Deleted/Rejected. These emails were deleted or rejected by the server.
Redirected. These emails were redirected to the email address supplied in the policy.
Cleaned and delivered. These emails had the threats removed and passed through the filters.
An email is considered cleaned when all detected attachments have been disinfected, quarantined, deleted or replaced with text.
Modified and delivered. Scan information was added to the emails headers and the emails passed through the filters.
Delivered without any other action. These emails were ignored by Exchange Protection and passed through the filters.
[Exchange] Malware Activity
Provides you with information about emails with malware threats, detected on the selected Exchange mail servers over a specific time period. The information refers to:
Email addresses of the sender and of the recipients.

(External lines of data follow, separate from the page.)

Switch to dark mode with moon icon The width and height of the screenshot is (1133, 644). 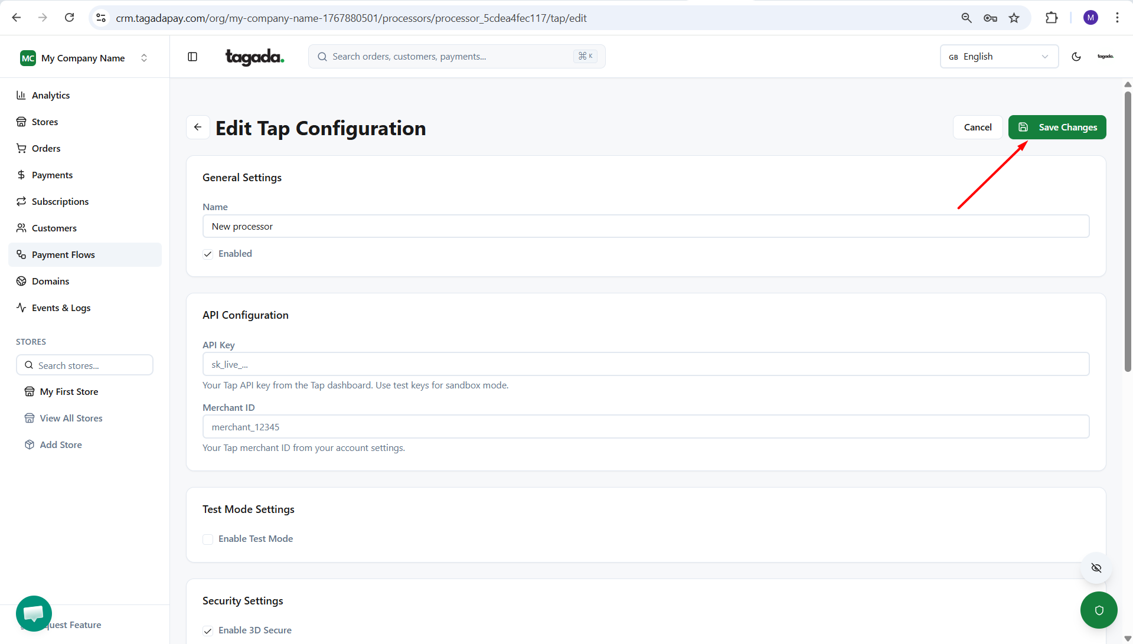click(x=1076, y=57)
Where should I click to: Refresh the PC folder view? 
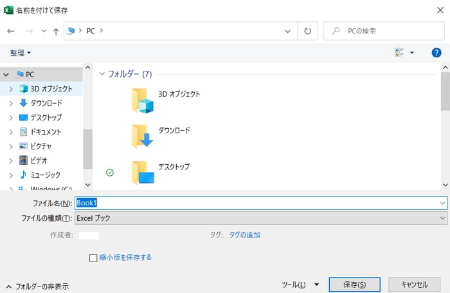click(x=308, y=31)
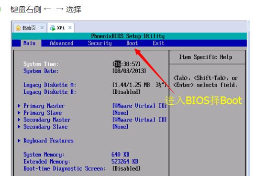
Task: Close the 起始页 tab
Action: [42, 27]
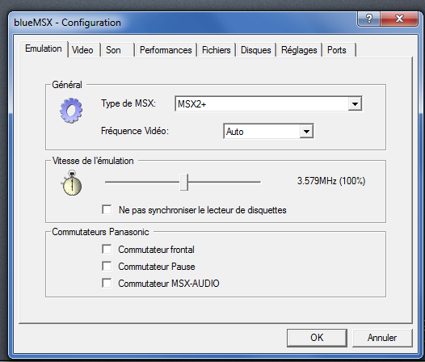Select the Fichiers tab
425x362 pixels.
coord(217,50)
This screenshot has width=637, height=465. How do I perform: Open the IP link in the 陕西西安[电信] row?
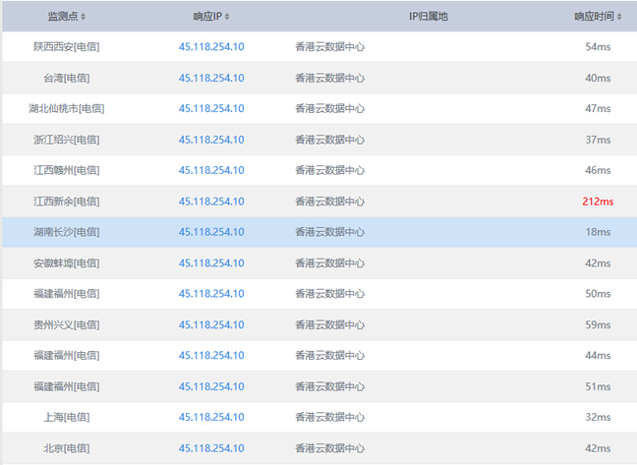(211, 47)
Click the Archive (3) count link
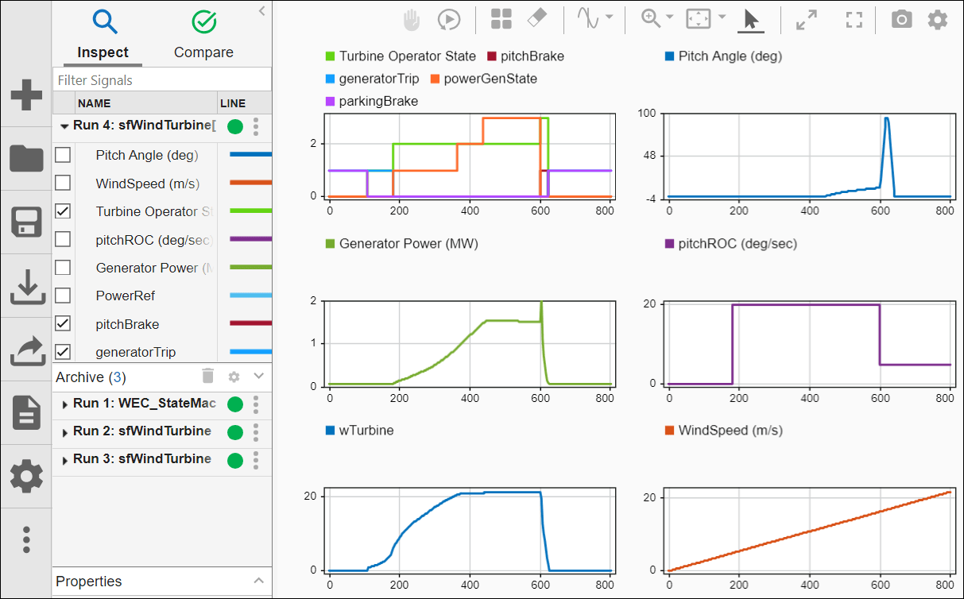964x599 pixels. click(117, 377)
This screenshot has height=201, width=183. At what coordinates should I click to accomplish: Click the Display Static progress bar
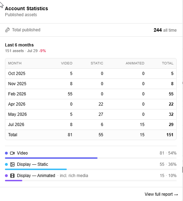[x=91, y=169]
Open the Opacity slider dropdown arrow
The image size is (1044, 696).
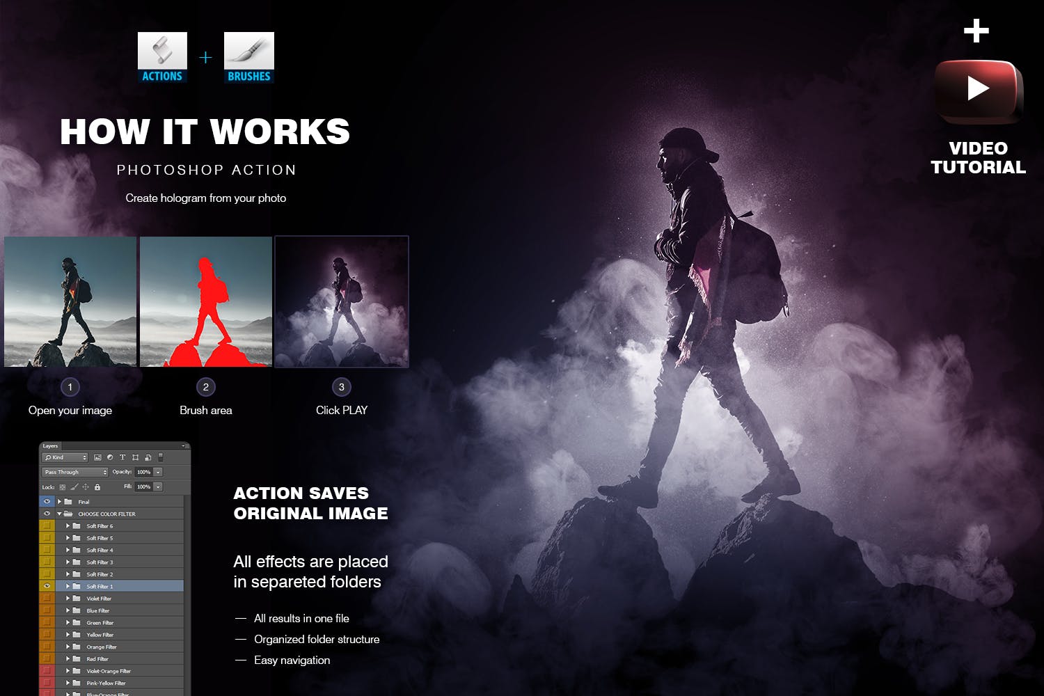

When the email is sent to more recipients, instead of the email addresses, the report displays the recipients number with a link to a window containing the list of email addresses.
Email subject.
Email status after antimalware scan.
By clicking the status link, you can view details about the detected malware and the action taken.
Detection date and time.
The server where the threat was detected.
The company that owns the mail server.
[Exchange] Monthly License Usage
Provides detailed information regarding the Security for Exchange license usage for your company over a specific time period.
The table below the graphic provides details regarding the company name, license key, month and number of protected mailboxes belonging to your company.
The license usage number links to a new window, where you can find detailed usage information such as domains licensed on your company and the belonging mailboxes.
[Exchange] Top 10 Detected Malware
Informs you about the top 10 most detected malware threats in email attachments. You can generate two views containing different statistics. One view shows the number of detections by affected recipients and one by senders.
For example, GravityZone has detected one email with an infected attachment sent to five recipients.
In the recipients view:
The report shows five detections.
The report details shows only the recipients, not the senders.
In the senders view:
The report shows one detection.
The report details shows only the sender, not the recipients.
Besides the sender/recipients and the malware name, the report provides you with the following details:
The malware type (virus, spyware, PUA, etc.)
The server where the threat was detected.
Measures that the Antimalware module has taken.
Date and time of the last detection.
[Exchange] Top 10 Malware Recipients
Shows you the top 10 email recipients most targeted by malware over a specific time interval.
The report details provide you with the entire malware list that affected these recipients, together with the actions taken.
[Exchange] Top 10 Spam Recipients
Shows you the top 10 email recipients by the number of spam or phishing emails detected over a specific time interval. The report provides information also on the actions applied to the respective emails.
[Mobile] Monthly License Usage
Provides detailed information regarding the Security for Exchange license usage for your company over a specific time period.
The table below the graphic provides details regarding the company name, license key, month and number of protected devices belonging to your company.
The license usage number links to a new window, where you can find detailed usage information such as company name, license keys, device ID, device model, device OS, device user, first seen and last seen.
GravityZone Security for Mobile - Monthly License Usage
This report provides license usage for the Security for Mobile service. The reports shows company information, the main license key, and the total usage calculated for the selected period of time.
The usage for Security for Mobile is calculated based on the number of active devices where the security agent is installed.